Reliable code MUST be resilient. And code by definition may be interrupted at any point. Exception handling is an integral feature of high-level languages and low-level systems are naturally prone to failures : flash memory errors (worn out ?), file system capacity saturated, network down for any reason, USB cable that is removed without notice... And bugs happen.

Even critical sections could fail. This is why I consider an instruction design (for http://yasep.org/#!ISM/CRIT) where you can check if the critical section has been interrupted or not. In that case, you re-start the critical section. It should be more resilient and safer than blindly disabling interrupts. Expect things to fail instead of relying on assumptions.

> One of the underlying questions is : who "pays" for the resources that are necessary to run the request ? The client, who lends his resources (and that must get them back from the server in case of a failure) or the user who provides the server (who then risks being DDOSed)...

My opinion is that the requester must pay for the resources to run the request, for example by providing CPU time, access rights and memory, that are necessary to complete the request. Of course, certain protections are necessary to prevent abuses or to limit the effects of bugs.

How the resources are accounted is another important thing to define, along with how to easily transfer data blocks or credentials between servers or their instances. For example, if a server is called by User 1, it should not be able to share these informations with the instance that services User 2. I'm interested by hardware-based solutions that speed-up and simplify software design, without turning into a mess like the iAPX432 :-)

A crippled YASEP ? It's for your own good...

The YASEP is my playground so I can experiment freely with computer science and architecture. It lets me consider the whole software and hardware stack, not just some pieces here and there.

A recent conversation about the IPC system (Inter Process Call) reminded me of a characteristic that I once considered. It is quite extreme, but it opens interesting possibilities : limit the code size in YASEP32 to 16 bits addresses. That makes 32K half-words or about 20K instructions per thread. Of course, there would be no absolute limit in the number of threads.

But why cripple the architecture ?

Because the YASEP is meant to be an embedded CPU, running a microkernel OS, and here is why it is possible and desirable.

 - The imm16 field is available to most opcodes and it provides the best code density.

 - Embedded systems and microcontrollers usually run small applications. There is little chance that 20K instructions get exhausted by a single thread, for a single purpose. Once you reach 10K instructions, you have already included libraries, system management code, and of course tons of data, and all of these can (and should) be kept separated.

 - Microkernels spread, divide and separate system functions, using "servers". My idea would be to push this approach and mentality down to the user software level. And there is no way to coerce SW developers to NOT write bloatware without "some sacrifices".

 - GPUs already have such an approach/organisation (small chunks of code for discrete functions) for hardware and software reasons. "computational kernels" are quite short.

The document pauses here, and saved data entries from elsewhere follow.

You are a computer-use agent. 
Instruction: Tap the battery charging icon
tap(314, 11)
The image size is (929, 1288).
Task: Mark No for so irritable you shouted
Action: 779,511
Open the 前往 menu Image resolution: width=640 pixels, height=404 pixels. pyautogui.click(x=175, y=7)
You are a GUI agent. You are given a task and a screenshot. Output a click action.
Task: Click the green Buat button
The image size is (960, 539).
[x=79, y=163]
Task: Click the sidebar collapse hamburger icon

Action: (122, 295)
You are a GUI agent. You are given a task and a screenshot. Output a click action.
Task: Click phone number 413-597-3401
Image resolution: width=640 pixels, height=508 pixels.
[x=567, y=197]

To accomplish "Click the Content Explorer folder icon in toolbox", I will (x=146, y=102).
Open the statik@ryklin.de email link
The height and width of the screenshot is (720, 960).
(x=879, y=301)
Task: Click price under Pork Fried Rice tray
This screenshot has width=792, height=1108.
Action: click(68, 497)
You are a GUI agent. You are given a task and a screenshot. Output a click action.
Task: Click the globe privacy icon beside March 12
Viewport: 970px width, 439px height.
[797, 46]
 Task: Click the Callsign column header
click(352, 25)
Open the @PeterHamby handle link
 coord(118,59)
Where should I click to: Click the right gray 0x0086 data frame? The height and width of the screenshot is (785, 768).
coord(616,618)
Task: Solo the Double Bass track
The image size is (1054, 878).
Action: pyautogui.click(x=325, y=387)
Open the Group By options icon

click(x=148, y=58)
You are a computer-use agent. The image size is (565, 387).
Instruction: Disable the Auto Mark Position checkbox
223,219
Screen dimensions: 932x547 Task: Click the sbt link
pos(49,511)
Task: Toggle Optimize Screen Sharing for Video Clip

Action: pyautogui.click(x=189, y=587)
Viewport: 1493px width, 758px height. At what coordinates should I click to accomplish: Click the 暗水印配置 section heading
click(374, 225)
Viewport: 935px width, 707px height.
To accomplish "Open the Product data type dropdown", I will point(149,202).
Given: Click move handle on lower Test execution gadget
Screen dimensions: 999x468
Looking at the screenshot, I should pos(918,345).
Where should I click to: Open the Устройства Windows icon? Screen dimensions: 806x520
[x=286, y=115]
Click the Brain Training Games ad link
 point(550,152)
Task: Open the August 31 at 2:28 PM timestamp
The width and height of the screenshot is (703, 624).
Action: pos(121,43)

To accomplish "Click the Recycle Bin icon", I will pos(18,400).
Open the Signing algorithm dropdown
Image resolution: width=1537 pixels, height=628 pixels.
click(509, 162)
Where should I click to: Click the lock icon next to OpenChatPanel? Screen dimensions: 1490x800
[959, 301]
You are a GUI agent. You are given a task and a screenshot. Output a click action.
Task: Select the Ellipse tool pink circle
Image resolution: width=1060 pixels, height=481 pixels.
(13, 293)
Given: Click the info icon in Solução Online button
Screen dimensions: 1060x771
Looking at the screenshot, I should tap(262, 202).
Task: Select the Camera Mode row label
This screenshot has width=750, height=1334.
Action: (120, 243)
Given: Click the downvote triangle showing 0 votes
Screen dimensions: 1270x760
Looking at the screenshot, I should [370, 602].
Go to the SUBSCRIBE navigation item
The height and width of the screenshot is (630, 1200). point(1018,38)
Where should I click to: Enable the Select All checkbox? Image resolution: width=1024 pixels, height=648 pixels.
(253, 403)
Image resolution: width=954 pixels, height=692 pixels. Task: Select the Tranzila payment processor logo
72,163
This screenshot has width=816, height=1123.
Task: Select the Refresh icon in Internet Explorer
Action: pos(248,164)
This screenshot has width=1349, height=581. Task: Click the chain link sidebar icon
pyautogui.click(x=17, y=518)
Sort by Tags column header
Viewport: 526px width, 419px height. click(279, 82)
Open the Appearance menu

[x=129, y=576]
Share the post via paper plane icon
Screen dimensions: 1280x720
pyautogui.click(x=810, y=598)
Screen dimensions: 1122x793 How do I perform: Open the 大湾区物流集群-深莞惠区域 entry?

 - In the "microkernel" spirit, shared libraries become a special type of server. In POSIX systems, the flat address space of each thread maps to each shared library, and memory paging flips the cards in the background. A huge pointer (and big arithmetics) is necessary. In an early YASEP32 implementing multiple threads, shared libraries become possible without adding memory paging. A bit like a hardened uClinux. Code (and the return stack) would be a little bit more compact (no 32-bit constants for code addresses) and reaching external resources would just require knowing the "extension code", the ID of the thread that provides the feature in a "black box".

 - Such an approach is possible because "IPC is cheap" now. In the "flat linear space" systems used in POSIX, the burden of protection is on the paged memory (TLB) and the fault handlers, who can take hundreds of cycles to switch to a different task... But the YASEP's IPC is marginally more complex than a CALL.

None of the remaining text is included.